-- Data for this task follows --

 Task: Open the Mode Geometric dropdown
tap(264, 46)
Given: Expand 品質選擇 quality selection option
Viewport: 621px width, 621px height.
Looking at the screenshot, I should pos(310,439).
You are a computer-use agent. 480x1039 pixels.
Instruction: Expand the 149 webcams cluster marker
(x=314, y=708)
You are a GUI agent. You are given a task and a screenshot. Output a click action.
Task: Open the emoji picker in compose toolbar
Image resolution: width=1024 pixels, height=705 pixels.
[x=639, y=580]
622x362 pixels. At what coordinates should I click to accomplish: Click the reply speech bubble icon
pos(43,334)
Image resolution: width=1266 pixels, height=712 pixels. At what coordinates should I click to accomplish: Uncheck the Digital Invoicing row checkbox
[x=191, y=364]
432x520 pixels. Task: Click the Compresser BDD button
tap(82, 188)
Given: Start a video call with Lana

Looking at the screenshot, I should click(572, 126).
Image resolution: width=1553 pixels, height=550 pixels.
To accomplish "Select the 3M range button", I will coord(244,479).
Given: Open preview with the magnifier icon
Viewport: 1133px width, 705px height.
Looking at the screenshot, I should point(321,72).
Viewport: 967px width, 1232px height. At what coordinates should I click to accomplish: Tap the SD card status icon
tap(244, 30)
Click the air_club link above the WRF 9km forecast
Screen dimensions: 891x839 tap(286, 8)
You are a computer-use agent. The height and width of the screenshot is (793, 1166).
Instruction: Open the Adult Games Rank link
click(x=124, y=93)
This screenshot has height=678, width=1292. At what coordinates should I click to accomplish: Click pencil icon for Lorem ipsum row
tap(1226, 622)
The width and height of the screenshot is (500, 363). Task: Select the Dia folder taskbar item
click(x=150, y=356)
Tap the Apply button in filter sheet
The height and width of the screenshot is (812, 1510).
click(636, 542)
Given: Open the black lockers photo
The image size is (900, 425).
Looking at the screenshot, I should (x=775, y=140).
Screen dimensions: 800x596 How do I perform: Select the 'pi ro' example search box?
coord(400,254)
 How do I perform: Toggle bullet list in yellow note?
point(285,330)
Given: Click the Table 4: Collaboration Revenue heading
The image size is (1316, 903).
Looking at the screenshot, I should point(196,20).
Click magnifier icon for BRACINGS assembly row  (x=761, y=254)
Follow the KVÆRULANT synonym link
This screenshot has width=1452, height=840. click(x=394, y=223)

-- Data for this task concluded --

### What you are asked to do
Could you transcribe the entries above word for word, from the line with "Given: Start a video call with Lana" down to the line with "Given: Open preview with the magnifier icon", keeping both?

### Output
Given: Start a video call with Lana

Looking at the screenshot, I should click(572, 126).
Image resolution: width=1553 pixels, height=550 pixels.
To accomplish "Select the 3M range button", I will coord(244,479).
Given: Open preview with the magnifier icon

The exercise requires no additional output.